Economie juridique
Une perte de chance de gain peut être réparée
Un changement d’actionnariat aux lourdes conséquences
La société Atos Euronext SBF (ci-après Atos), qui détient 50% du capital de la société Astria, fournisseur de systèmes et projets monétiques clés en main pour les secteurs bancaire et informatique, envisage en 1998 d’acquérir la totalité des actions de la société. Ce projet se heurte à l’opposition de plusieurs cadres dirigeants d’Astria, menée par son Directeur général, qui est finalement licencié. Celui-ci s’engage, aux termes de la transaction conclue avec Astria, à ne pas la concurrencer pendant une année. Deux mois après son départ, début 1999, il crée une nouvelle société qui recrute dix-sept cadres et ingénieurs démissionnaires de la société Astria (qui comptait 67 salariés) et s’approprie au moins trois de ses clients.
L’enjeu
Le préjudice qui consiste a avoir obtenu des résultats inférieurs aux prévisions, qualifié de perte de chance de gain, peut être réparé lorsqu’il est correctement justifié.

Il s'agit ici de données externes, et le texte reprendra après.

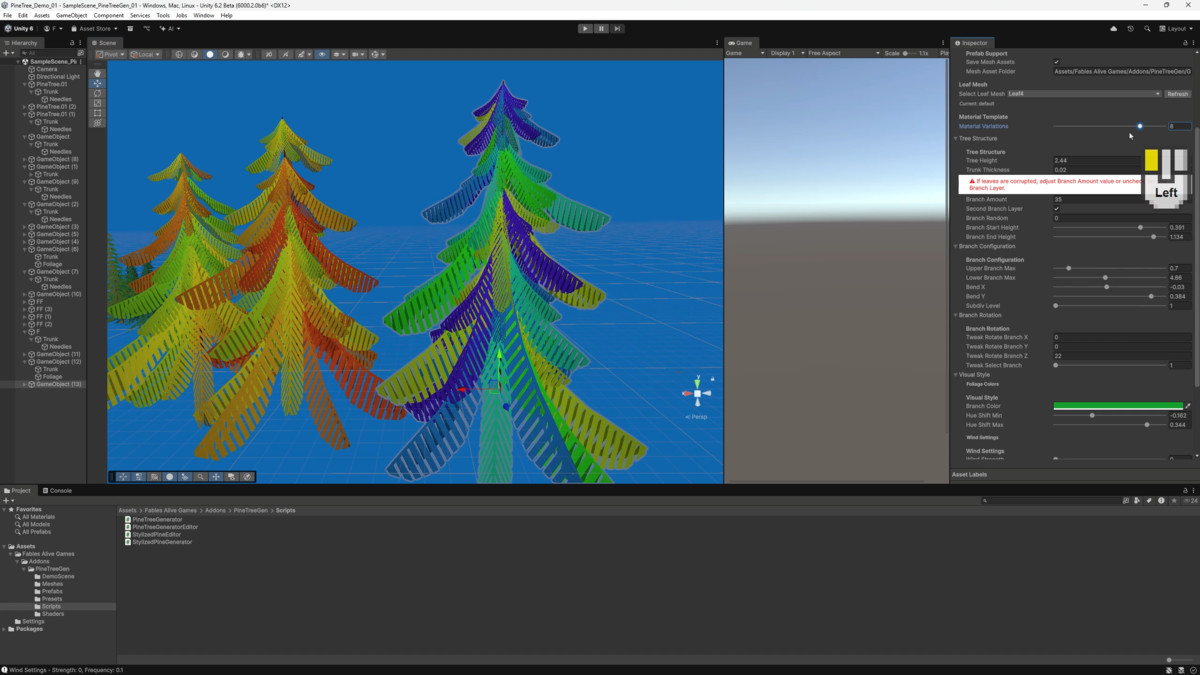
Task: Click the scene orientation gizmo
Action: 697,393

Les faits de concurrence déloyale et parasitaire sont établis
En novembre 2001, le Tribunal de grande instance de Paris a rejeté l’action en concurrence déloyale d’Atos, pour défaut de preuve, et l’a condamnée à verser 7 622,45 € à chacun des défendeurs, pour procédure abusive. Au contraire, la Cour d’appel de Paris retient le débauchage massif de salariés et l’appropriation de la clientèle et du savoir faire de la société Astria par ses anciens cadres et par la nouvelle société. Elle considère que ces faits commis dans le cadre d’une action concertée sont constitutifs d’une concurrence déloyale et parasitaire. La cour évalue son préjudice au regard de la désorganisation subie.
Les conseils
Il doit être évalué au montant de la perte de marge subie en déduisant du chiffre d’affaires perdu les coûts variables qui auraient été supportés pour réaliser ce chiffre d’affaires. Le choix de la marge à prendre en compte (marge brute, EBE, marge d’exploitation ou résultat net) est discutable. En l’espèce, le demandeur a retenu la marge la plus faible (résultat net), donc la moins contestable.

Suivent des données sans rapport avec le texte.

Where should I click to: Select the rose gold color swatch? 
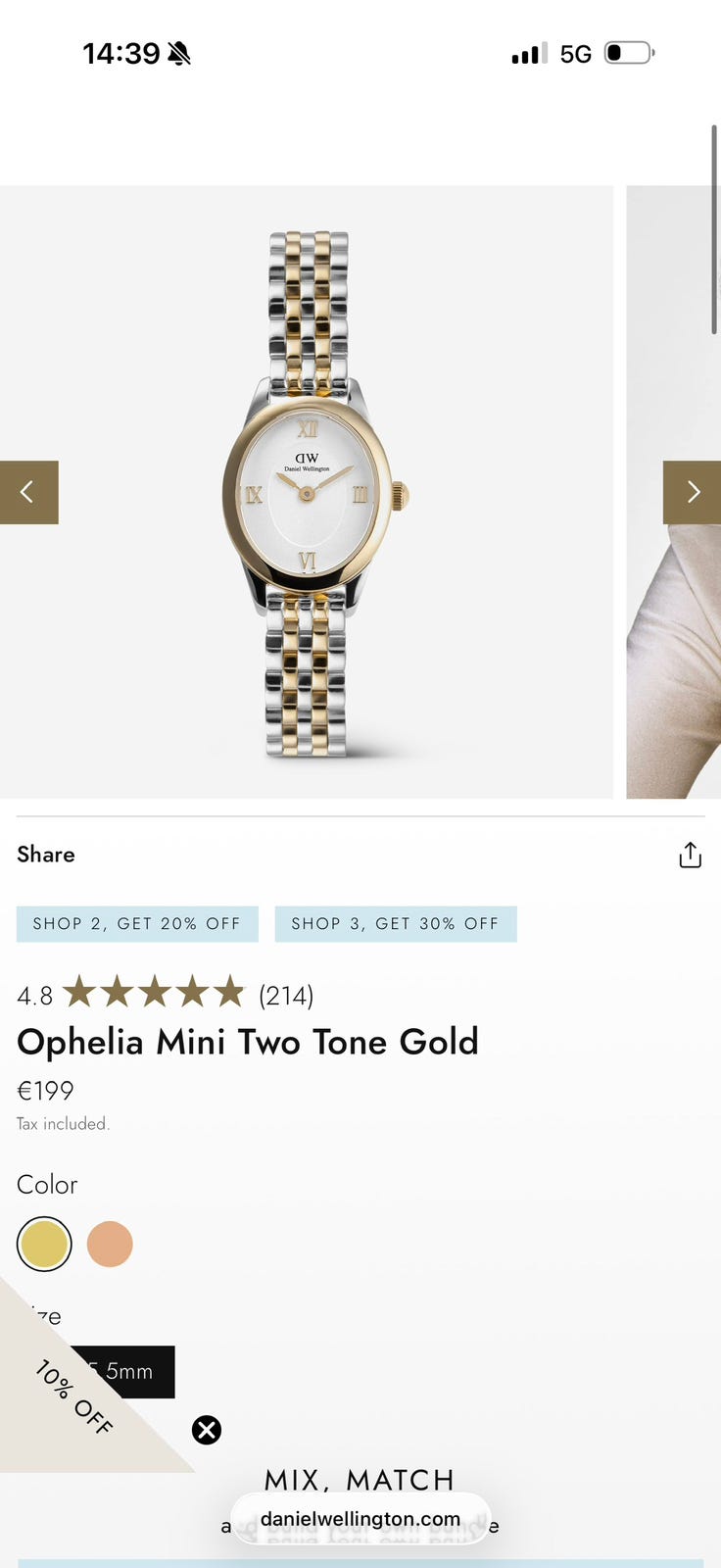click(110, 1244)
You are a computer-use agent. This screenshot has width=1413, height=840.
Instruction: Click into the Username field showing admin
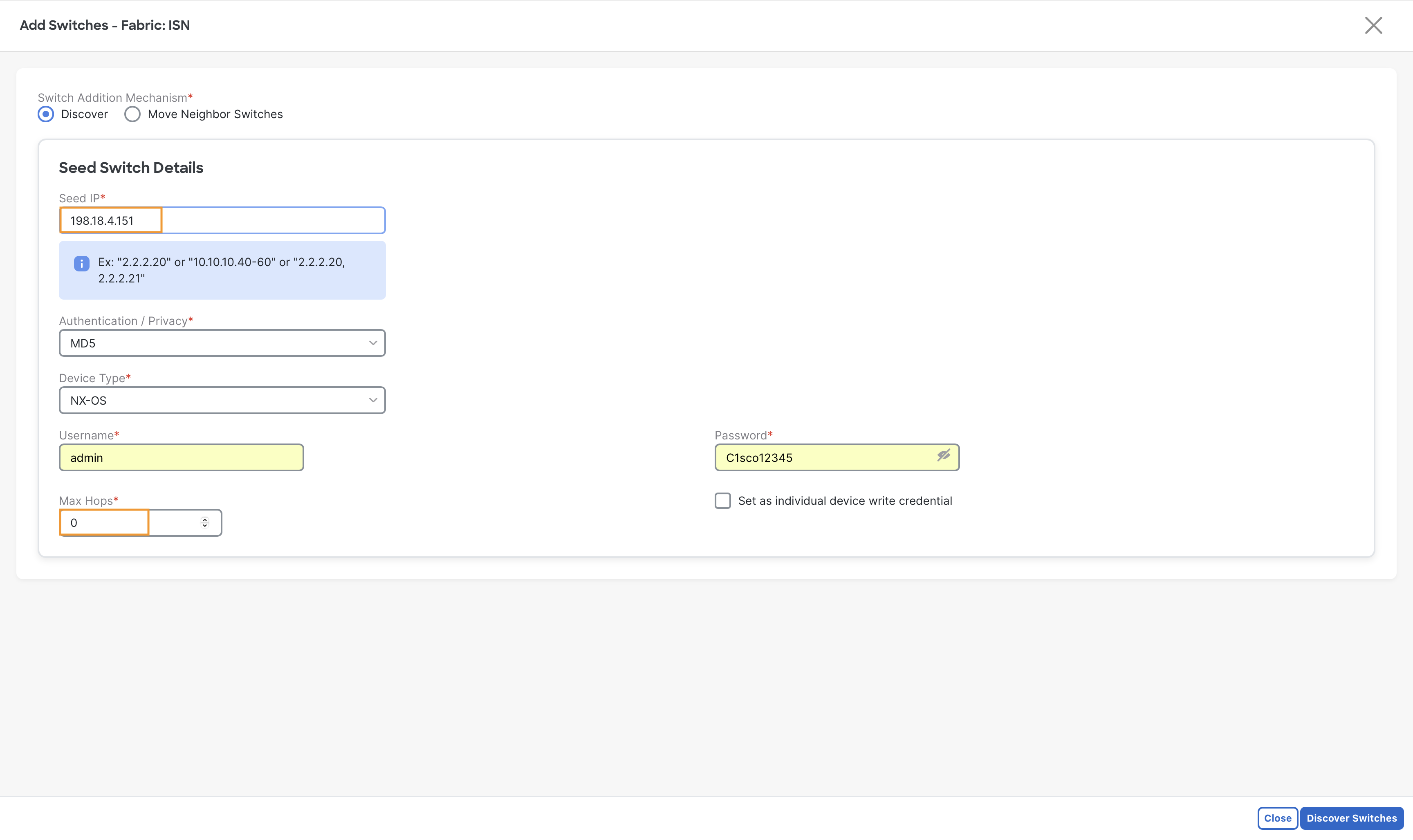tap(181, 457)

Une perte de chance de gain évaluée de façon pertinente
La société Astria demandait 6 059 098 € au titre de la baisse de son CA et de ses résultats et 150 000 € en réparation de l’atteinte à son image de marque. La Cour constate une réduction importante du chiffre d’affaires sur les deux exercices suivants les faits, par rapport au précédent et une chute de 93% du résultat net entre 1998 et 1999 (de 2 millions € à 140 000 € environ). Examinant les prévisions de résultats établies par Astria pour 1999 et 2000, qui font apparaître, par rapport à ses résultats réels, un résultat net inférieur de 6 millions € sur les deux exercices, la cour évalue son manque à gagner à 2 millions €. Atos obtient donc plus de 30% du montant de sa demande, ce qui est un bon résultat pour la réparation d’une perte de chance de gain. L’arrêt lui accorde également 100 000 € pour l’atteinte à son image et ordonne la publication de la décision aux frais des défendeurs.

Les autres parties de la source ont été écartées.